Search the records below for the word "computer", then return every line where it appears.
____ Extracted material
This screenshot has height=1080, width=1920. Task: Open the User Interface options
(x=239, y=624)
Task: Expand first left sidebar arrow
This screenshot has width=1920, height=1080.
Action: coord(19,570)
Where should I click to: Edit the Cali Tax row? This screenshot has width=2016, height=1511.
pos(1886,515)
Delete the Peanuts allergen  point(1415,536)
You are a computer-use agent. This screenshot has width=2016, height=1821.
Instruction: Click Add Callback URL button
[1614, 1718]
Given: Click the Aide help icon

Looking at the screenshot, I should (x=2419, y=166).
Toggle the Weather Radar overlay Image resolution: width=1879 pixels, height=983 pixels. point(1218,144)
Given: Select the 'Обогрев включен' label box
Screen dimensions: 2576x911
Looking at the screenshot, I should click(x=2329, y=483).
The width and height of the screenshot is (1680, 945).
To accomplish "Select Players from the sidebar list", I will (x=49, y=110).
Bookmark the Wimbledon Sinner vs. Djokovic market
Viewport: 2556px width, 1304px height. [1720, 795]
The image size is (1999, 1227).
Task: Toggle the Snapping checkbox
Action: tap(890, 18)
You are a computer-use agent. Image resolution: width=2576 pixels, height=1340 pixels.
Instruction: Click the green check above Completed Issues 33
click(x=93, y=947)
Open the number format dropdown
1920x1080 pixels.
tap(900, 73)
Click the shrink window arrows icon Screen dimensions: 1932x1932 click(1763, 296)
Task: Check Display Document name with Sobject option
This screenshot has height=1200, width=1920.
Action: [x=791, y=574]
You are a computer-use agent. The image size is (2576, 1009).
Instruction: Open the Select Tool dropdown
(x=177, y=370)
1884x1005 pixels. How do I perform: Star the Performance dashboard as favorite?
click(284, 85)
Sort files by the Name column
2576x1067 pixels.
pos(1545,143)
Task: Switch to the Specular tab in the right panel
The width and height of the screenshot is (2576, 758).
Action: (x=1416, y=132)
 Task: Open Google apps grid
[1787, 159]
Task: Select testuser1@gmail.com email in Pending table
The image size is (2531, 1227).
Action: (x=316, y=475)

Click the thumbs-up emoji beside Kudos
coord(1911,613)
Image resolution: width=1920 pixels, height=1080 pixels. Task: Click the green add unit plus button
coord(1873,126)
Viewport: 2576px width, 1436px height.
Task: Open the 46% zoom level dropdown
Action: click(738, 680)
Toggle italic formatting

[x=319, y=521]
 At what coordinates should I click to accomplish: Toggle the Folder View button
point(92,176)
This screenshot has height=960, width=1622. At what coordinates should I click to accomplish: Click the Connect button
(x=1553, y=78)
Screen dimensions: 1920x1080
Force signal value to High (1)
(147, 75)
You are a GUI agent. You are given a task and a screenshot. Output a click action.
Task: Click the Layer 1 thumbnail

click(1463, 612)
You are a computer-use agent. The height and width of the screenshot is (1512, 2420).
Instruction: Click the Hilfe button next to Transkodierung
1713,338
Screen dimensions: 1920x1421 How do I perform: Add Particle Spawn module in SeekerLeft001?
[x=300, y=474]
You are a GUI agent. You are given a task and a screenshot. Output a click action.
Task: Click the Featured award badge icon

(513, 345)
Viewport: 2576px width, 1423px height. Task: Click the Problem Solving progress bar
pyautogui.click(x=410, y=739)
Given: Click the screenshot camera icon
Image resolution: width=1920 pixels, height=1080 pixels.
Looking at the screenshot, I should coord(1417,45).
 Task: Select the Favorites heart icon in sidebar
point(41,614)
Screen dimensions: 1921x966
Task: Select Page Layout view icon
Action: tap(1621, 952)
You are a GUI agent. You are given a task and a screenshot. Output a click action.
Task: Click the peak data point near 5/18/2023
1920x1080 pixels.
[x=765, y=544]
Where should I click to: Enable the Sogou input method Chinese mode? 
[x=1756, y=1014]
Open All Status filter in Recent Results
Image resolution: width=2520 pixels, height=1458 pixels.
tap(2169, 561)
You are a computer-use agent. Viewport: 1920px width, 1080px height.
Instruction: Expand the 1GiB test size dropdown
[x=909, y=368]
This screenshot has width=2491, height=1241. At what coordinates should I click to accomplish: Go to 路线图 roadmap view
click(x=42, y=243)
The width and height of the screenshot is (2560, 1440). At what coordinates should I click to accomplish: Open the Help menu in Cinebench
________
Task answer:
You are a computer-use agent. This screenshot has width=2016, height=1821.
You are a computer-use agent. Image resolution: width=2576 pixels, height=1340 pixels.
You are a computer-use agent. The image size is (2576, 1009).
You are a computer-use agent. The height and width of the screenshot is (1512, 2420).
You are a computer-use agent. Viewport: 1920px width, 1080px height.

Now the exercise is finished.